Scanning Databricks local hive metastore from Microsoft Purview

One of the latest news related to Purview is the announcement of a new Databricks connector that will aid in gaining insights from the Hive metastore within the Databricks instance. In this article, I have prepared a short tutorial to demonstrate how to use the connector, what it looks like, and the benefits you will receive. Please note that this feature works with the local metastore and has no connection with the Unity Catalog. Microsoft has already announced its integration with the Unity Catalog, but this feature is not yet available.

Before we proceed to the portal, let’s review the functionalities that our new Purview connector will support. The official documentation can be found at the following link.

Below, you can see the supported capabilities:

Metadata extraction: Registered tables and views will be captured.

Full Scan: Purview will perform a full scan of the entire Hive metastore. Unfortunately, incremental scanning and scoped scanning are not currently supported.
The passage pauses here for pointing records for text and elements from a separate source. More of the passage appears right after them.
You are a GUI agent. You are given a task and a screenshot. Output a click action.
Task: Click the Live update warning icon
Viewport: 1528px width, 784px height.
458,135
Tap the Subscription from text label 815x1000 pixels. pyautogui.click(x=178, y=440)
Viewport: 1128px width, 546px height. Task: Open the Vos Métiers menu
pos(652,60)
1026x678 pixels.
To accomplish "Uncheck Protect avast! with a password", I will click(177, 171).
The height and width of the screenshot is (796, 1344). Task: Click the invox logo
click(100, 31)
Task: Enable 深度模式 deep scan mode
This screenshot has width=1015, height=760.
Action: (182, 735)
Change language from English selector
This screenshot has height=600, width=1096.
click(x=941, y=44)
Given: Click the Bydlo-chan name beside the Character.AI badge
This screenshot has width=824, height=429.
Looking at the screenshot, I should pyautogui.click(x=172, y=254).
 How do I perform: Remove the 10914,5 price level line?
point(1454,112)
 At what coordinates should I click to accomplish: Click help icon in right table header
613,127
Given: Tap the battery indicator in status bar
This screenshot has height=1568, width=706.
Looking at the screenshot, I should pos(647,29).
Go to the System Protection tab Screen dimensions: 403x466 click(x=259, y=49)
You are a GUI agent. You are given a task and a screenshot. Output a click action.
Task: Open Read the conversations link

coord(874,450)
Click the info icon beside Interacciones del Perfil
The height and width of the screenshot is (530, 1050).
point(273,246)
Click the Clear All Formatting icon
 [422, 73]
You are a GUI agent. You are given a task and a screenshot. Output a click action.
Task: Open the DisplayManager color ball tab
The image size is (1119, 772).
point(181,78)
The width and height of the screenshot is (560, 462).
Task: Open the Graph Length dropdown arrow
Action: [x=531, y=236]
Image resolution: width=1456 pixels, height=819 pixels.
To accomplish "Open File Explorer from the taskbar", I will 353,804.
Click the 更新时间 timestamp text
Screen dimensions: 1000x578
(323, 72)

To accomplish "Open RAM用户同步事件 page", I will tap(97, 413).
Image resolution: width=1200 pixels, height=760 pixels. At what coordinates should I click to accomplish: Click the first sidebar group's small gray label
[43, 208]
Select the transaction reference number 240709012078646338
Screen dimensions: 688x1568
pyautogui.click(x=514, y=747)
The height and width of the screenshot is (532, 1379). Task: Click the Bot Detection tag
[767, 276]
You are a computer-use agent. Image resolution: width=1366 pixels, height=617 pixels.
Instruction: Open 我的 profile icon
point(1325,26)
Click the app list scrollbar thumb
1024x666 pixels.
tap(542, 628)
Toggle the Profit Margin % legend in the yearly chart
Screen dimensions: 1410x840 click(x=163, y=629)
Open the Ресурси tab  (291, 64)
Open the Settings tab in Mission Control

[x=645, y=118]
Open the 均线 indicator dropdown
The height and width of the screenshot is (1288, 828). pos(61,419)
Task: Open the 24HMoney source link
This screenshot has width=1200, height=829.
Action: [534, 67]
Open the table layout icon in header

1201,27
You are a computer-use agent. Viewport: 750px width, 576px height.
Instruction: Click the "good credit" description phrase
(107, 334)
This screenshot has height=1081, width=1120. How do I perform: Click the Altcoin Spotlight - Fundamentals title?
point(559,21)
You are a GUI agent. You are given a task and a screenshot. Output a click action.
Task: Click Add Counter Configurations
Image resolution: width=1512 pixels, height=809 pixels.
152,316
After the scan, you will get the following objects:

Azure Databricks workspace
Hive instance
Database
Tables
Views

Lineage: It is partially supported at present because it only shows the connection between Hive objects and the storage where the data is located. Lineage between objects is not supported.

Other functionality such as classifications, access policies, and data sharing are not currently supported. As you can see, not everything is supported, but we can certainly expect more in the future. However, it is still a more convenient way to scan than using the existing Hive connector.

Ok, let’s prepare our system – below you can see overview diagram of entire Purview & Databricks architecture:

This connector needs some additional components so to use it we need to use Virtual Machine with integration Runtime installed on it(5 and 6 on the picture above). I will not show you how to setup Virtual Machine in Azure because that is not the point of this article but – I created smallest possible VM with Windows OS (DSv3).

When VM is ready then we have to install Self Hosted Integration Runtime on it (link). From download page choose the newest version:

Installation is pretty simple and you can do it by clicking Next few times in the wizard:

If everything is successful, you should see the “Configuration Manager” where you can register your SHIR.

To register your SHIR, go to your Purview instance and open the Microsoft Purview Governance Portal:

In the portal go to the Data Map-> Integration runtimes section and click New:

First, select Self-Hosted as the type of integration runtime that you want to set up.:

Provide a name for your SHIR:

On the final window, you will receive two authentication keys. Please copy one of them.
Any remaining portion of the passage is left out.